■ Work instructions:
What you return should be the lines from the first line of the records below through the line holding "This screenshot has height=1307, width=924.", unchanged.

Stored items:
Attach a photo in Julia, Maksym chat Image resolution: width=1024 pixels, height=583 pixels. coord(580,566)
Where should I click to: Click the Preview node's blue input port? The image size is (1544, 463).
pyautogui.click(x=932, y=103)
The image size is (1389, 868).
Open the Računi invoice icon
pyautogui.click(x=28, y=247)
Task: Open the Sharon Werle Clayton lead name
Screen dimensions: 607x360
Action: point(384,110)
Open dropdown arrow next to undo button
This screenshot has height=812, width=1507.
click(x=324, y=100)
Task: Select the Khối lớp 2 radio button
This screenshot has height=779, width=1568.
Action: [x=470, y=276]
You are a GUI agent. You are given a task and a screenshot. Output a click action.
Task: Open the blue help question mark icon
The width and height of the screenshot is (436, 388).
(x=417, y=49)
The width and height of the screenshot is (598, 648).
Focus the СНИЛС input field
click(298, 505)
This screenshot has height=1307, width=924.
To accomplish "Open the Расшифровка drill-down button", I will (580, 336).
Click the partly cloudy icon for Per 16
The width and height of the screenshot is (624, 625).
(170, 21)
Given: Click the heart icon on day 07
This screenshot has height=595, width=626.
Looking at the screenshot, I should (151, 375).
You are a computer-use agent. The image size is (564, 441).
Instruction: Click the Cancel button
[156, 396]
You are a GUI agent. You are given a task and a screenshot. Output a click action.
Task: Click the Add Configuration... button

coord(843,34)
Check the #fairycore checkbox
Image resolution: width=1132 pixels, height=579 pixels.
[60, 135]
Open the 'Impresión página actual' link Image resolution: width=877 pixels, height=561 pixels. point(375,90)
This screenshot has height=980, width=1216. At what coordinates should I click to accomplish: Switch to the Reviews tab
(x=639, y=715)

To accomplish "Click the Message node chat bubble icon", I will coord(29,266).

■ Response to the exercise:
Attach a photo in Julia, Maksym chat Image resolution: width=1024 pixels, height=583 pixels. coord(580,566)
Where should I click to: Click the Preview node's blue input port? The image size is (1544, 463).
pyautogui.click(x=932, y=103)
The image size is (1389, 868).
Open the Računi invoice icon
pyautogui.click(x=28, y=247)
Task: Open the Sharon Werle Clayton lead name
Screen dimensions: 607x360
Action: point(384,110)
Open dropdown arrow next to undo button
This screenshot has height=812, width=1507.
click(x=324, y=100)
Task: Select the Khối lớp 2 radio button
This screenshot has height=779, width=1568.
Action: [x=470, y=276]
You are a GUI agent. You are given a task and a screenshot. Output a click action.
Task: Open the blue help question mark icon
The width and height of the screenshot is (436, 388).
(x=417, y=49)
The width and height of the screenshot is (598, 648).
Focus the СНИЛС input field
click(298, 505)
This screenshot has height=1307, width=924.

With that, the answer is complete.